INSTRUCTIONS TO FOLLOW
The exercise calls for exact output of the lines between the one that contains "Image resolution: width=620" and the end of the data, with both ends kept and pictures left out.

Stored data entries
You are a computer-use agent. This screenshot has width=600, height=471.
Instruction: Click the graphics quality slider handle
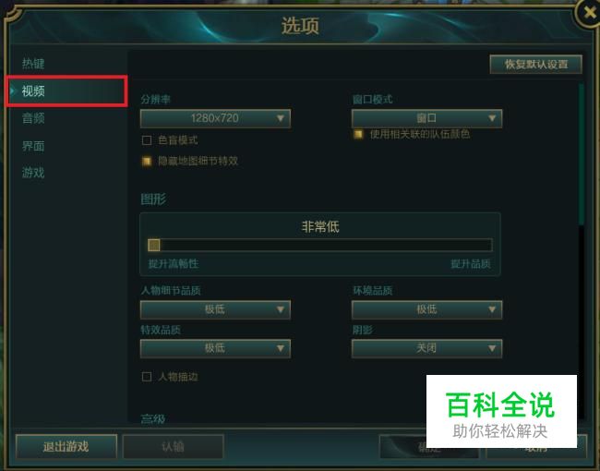click(154, 245)
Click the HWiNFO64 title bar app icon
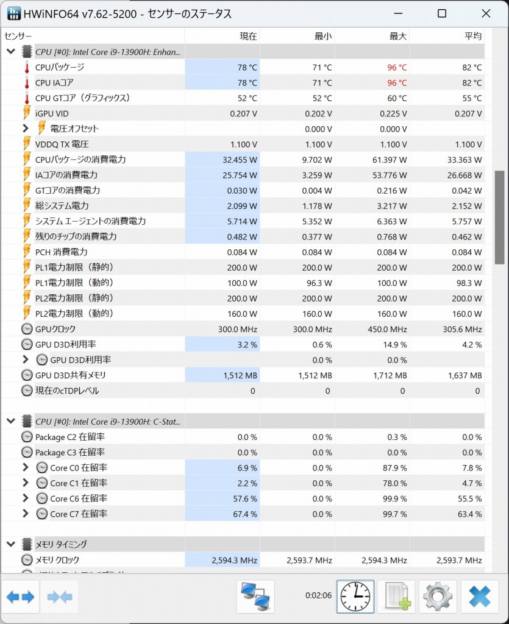The height and width of the screenshot is (624, 509). [x=12, y=13]
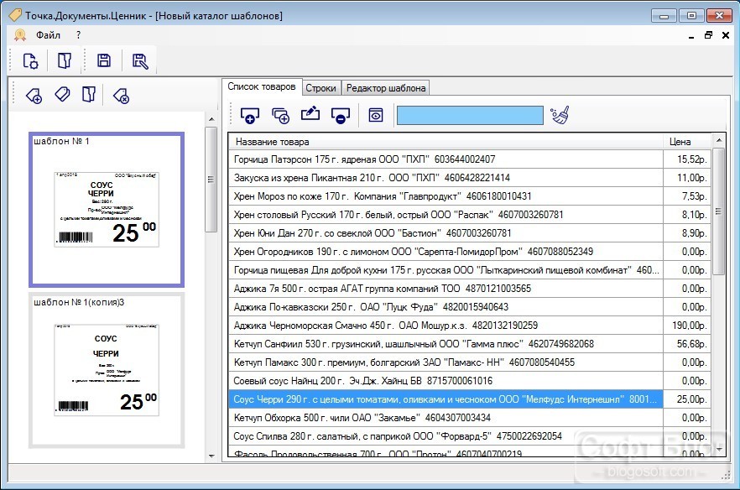Screen dimensions: 740x490
Task: Click the Save As icon with pencil
Action: pyautogui.click(x=139, y=61)
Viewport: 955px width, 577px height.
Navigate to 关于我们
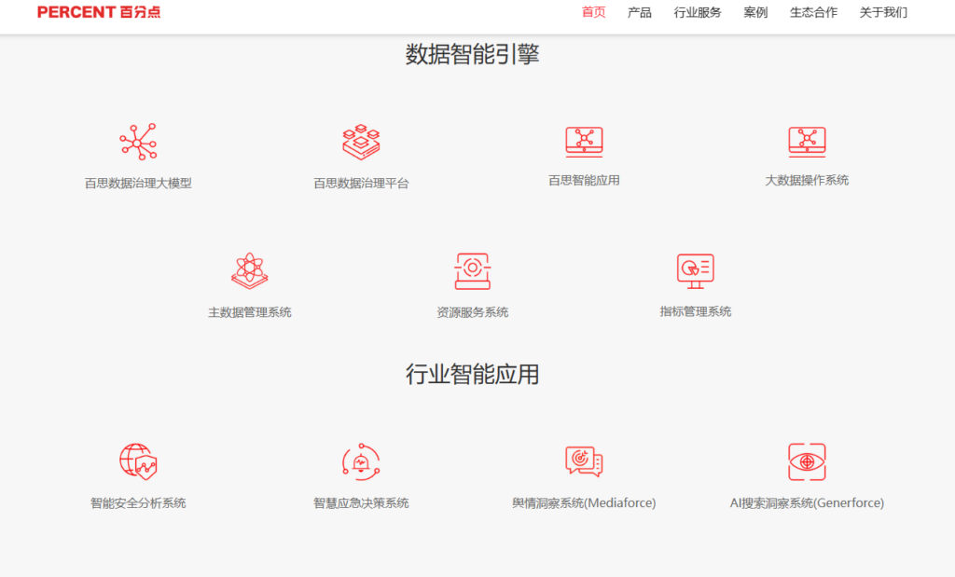point(882,13)
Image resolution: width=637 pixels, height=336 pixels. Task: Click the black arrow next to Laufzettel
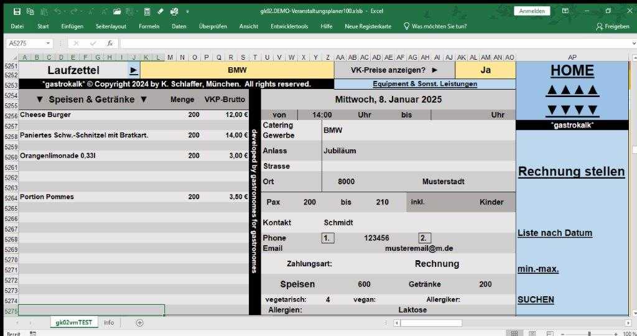tap(134, 70)
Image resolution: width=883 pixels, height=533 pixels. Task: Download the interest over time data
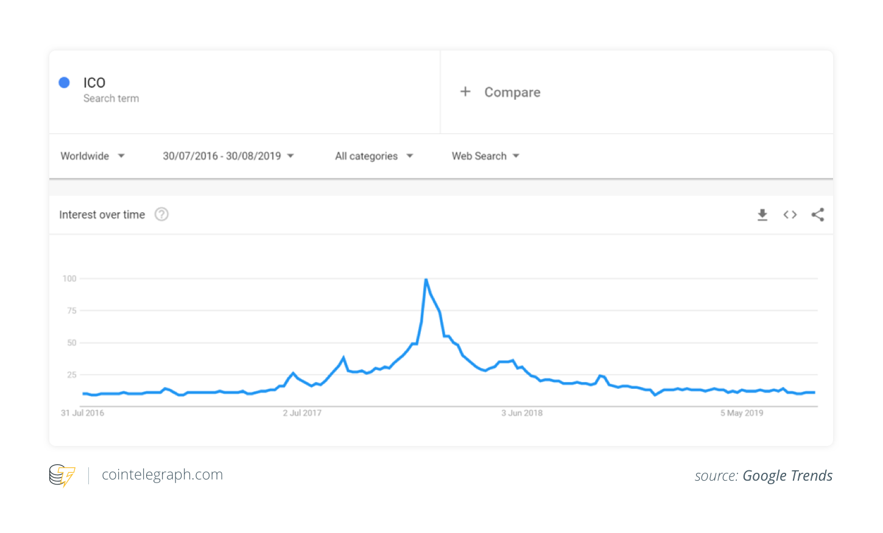762,215
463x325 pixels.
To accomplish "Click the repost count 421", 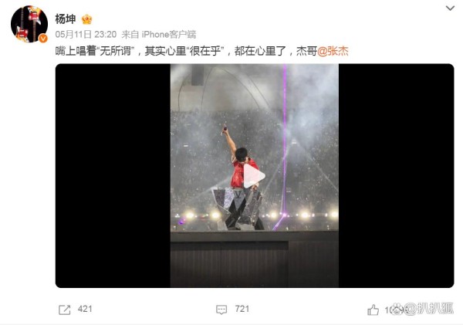I will [85, 309].
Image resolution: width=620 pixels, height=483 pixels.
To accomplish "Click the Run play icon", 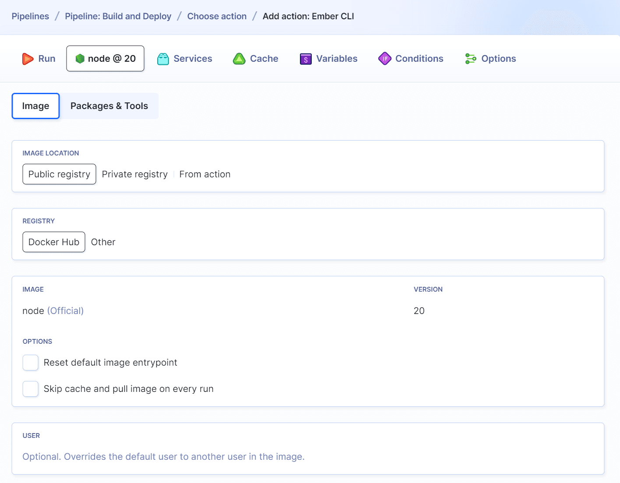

RESPONSE TO THE TASK
Image resolution: width=620 pixels, height=483 pixels.
To accomplish "Click the Run play icon", 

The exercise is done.